Scientific classification
- Kingdom: Animalia
- Phylum: Chordata
- Class: Amphibia
- Order: Anura
- Family: Eleutherodactylidae
- Genus: Eleutherodactylus
- Species: E. schwartzi
- Binomial name: Eleutherodactylus schwartzi Thomas, 1966

= Virgin Islands coquí =

- Authority: Thomas, 1966
- Conservation status: EN

Species of frog

The Virgin Islands coquí (Eleutherodactylus schwartzi) is a species of frog in the family Eleutherodactylidae.

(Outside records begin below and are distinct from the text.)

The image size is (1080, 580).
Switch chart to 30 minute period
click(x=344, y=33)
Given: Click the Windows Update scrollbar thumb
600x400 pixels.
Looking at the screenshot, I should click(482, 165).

The species is endemic to the Virgin Islands.

==Taxonomy==
The first description of Eleutherodactylus schwartzi was published by Richard Thomas in 1966. (Note: Published in the December 1965 issue of the Quarterly Journal of the Florida Academy of the Sciences, which, contrary to the name, was published 22 February 1966.) The specific name, schwartzi, is derived from the name of the American herpetologist Albert Schwartz, and was chosen "in honor of his work on West Indian Eleutherodactylus." The holotype, a female, had been collected by Schwartz and Gerald D. Gagnon in August 1964, with the type locality being Ross Lodge, Tortola, at an elevation of 750 m. According to Thomas, the Eleutherodactylus portoricensis that Chapman Grant had in the 1930s reported finding on Saint John and Tortola had actually been Eleutherodactylus schwartzi.

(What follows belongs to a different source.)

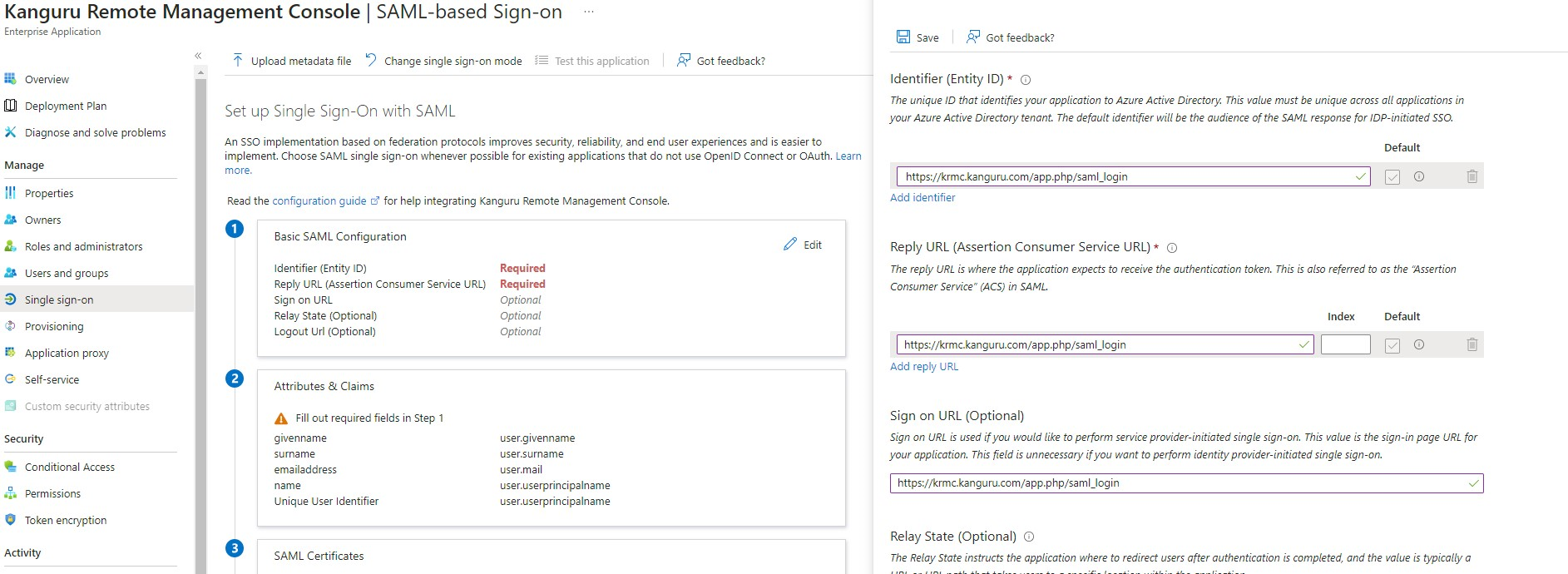Click the Add reply URL link
This screenshot has height=574, width=1568.
click(x=924, y=366)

==Description and behaviour==
E.schwartzi is somewhat smaller than the sympatric and closely related Eleutherodactylus coqui. Richard Thomas examined a total of 13 males and 3 females (Note: Including the holotype.) and recorded male snout–vent lengths between 16.1–23.1 mm and female ones between 30.5–33.7 mm. The is yellowish tan in colour, with faint black stippling and, apart from a hazy stripe, no visible pattern on its back.

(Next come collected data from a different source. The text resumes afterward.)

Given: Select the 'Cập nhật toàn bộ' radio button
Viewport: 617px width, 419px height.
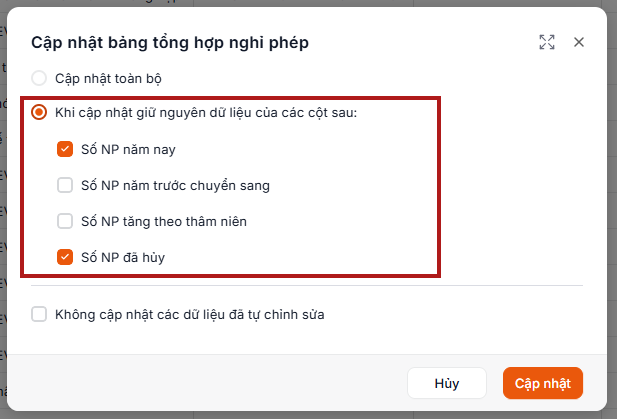Looking at the screenshot, I should (x=39, y=78).
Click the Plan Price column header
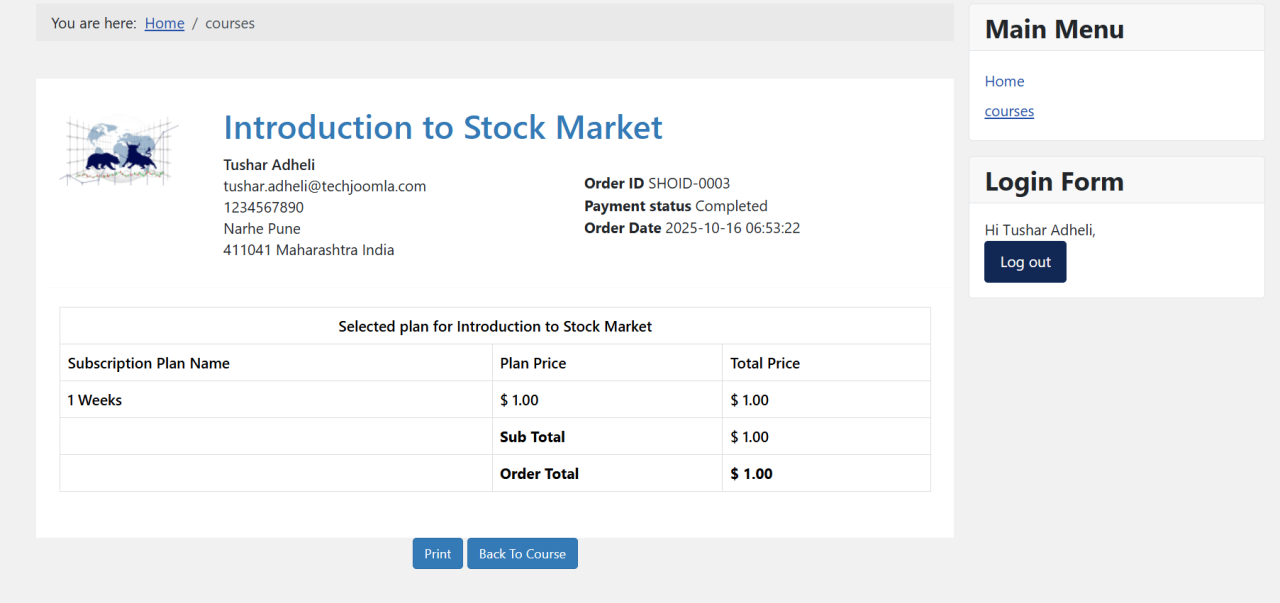Image resolution: width=1280 pixels, height=603 pixels. pyautogui.click(x=533, y=363)
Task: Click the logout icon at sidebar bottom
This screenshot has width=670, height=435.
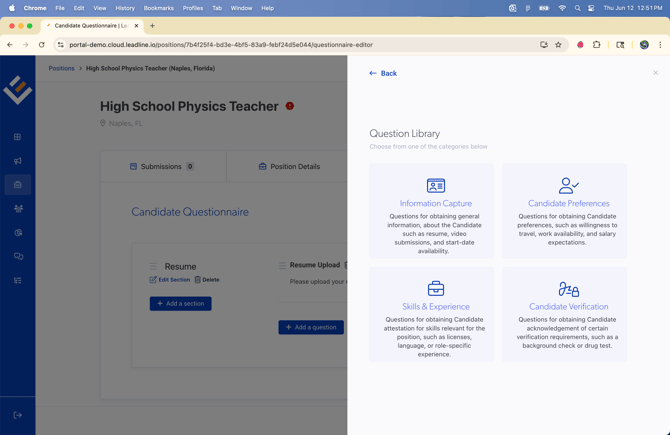Action: (x=18, y=415)
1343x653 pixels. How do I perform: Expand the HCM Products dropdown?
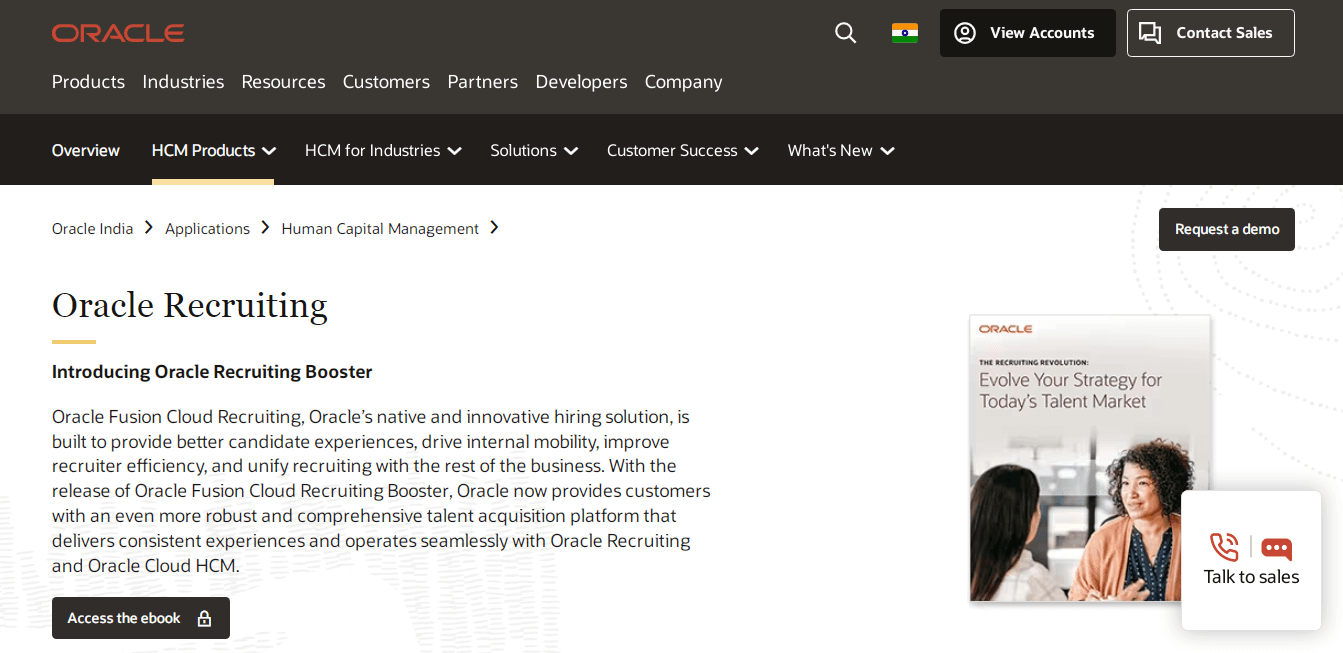(213, 150)
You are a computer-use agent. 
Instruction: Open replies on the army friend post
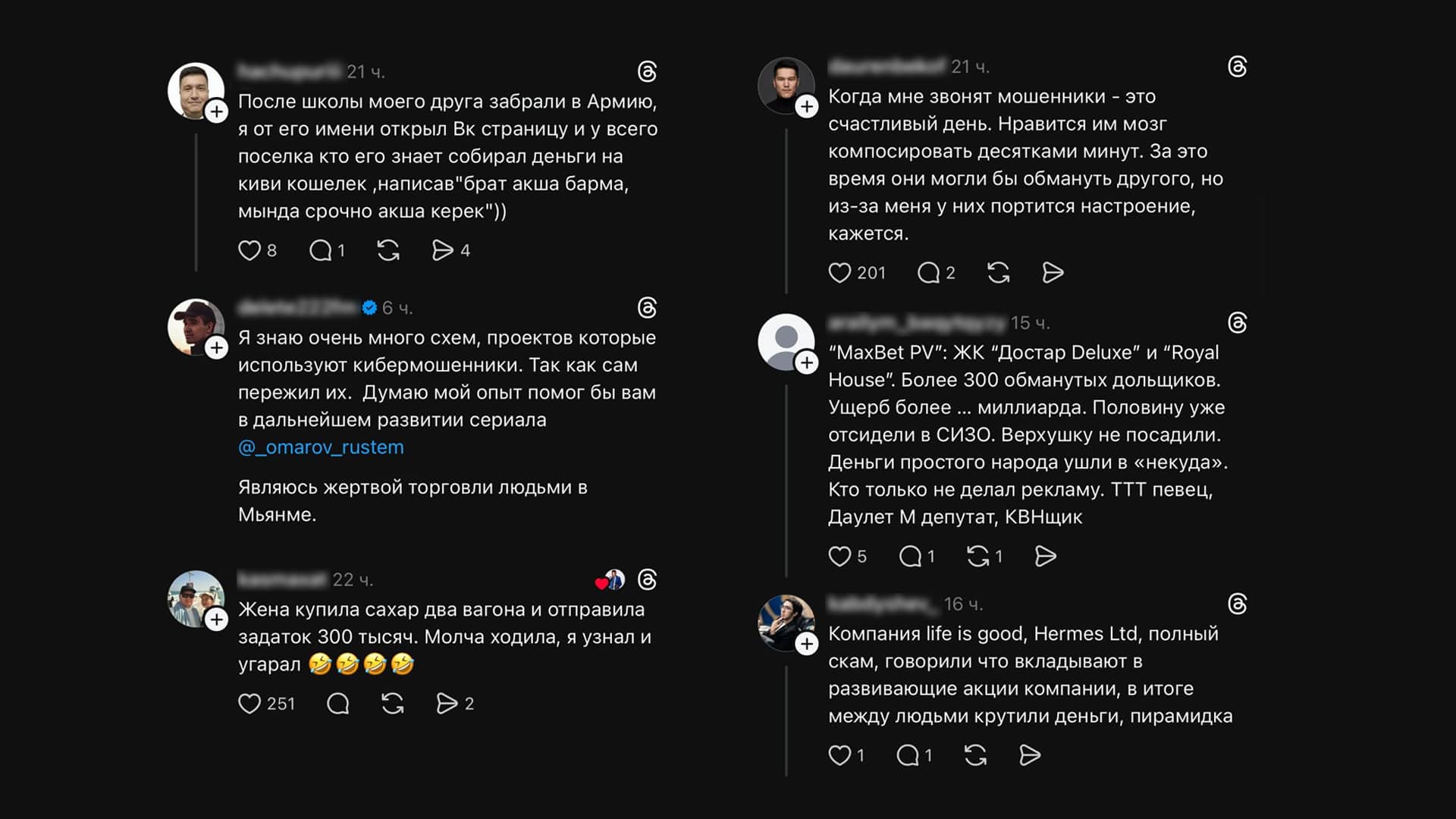point(321,250)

Male coquí produce a two-note advertisement call to attract females for courtship. Once the male begins to be approached by a female it begins to use its soft multi-note courtship call, which is barely audible even at distances of under a meter (3 ft 3 in), interspersed with similarly quiet advertisement calls.

==Distribution and habitat==
E.schwartzi is, as of 2026, endemic to the British Virgin Islands, being extant on the islands of Tortola Guana, Virgin Gorda and Great Dog, Beef, Frenchmans Cay, Jost Van Dyke and Little Thatch, the last of which it was introduced to as part of conservation efforts. The coquí is found in dry scrub forests, and almost always in bromeliads, which is also where it lays its eggs.

E.schwartzi has been extirpated from the only US Virgin Island in its range, Saint John, and on the other islands it still inhabits it is threatened by habitat loss. Its habitat is highly fragmented, consisting of small isolated areas that the coquí generally do not move between. There is also a concern that if introduced to the islands Eleutherodactylus coqui may outcompete E.schwartzi. The 2020 IUCN assessment of E. schwartzi listed the species as endangered.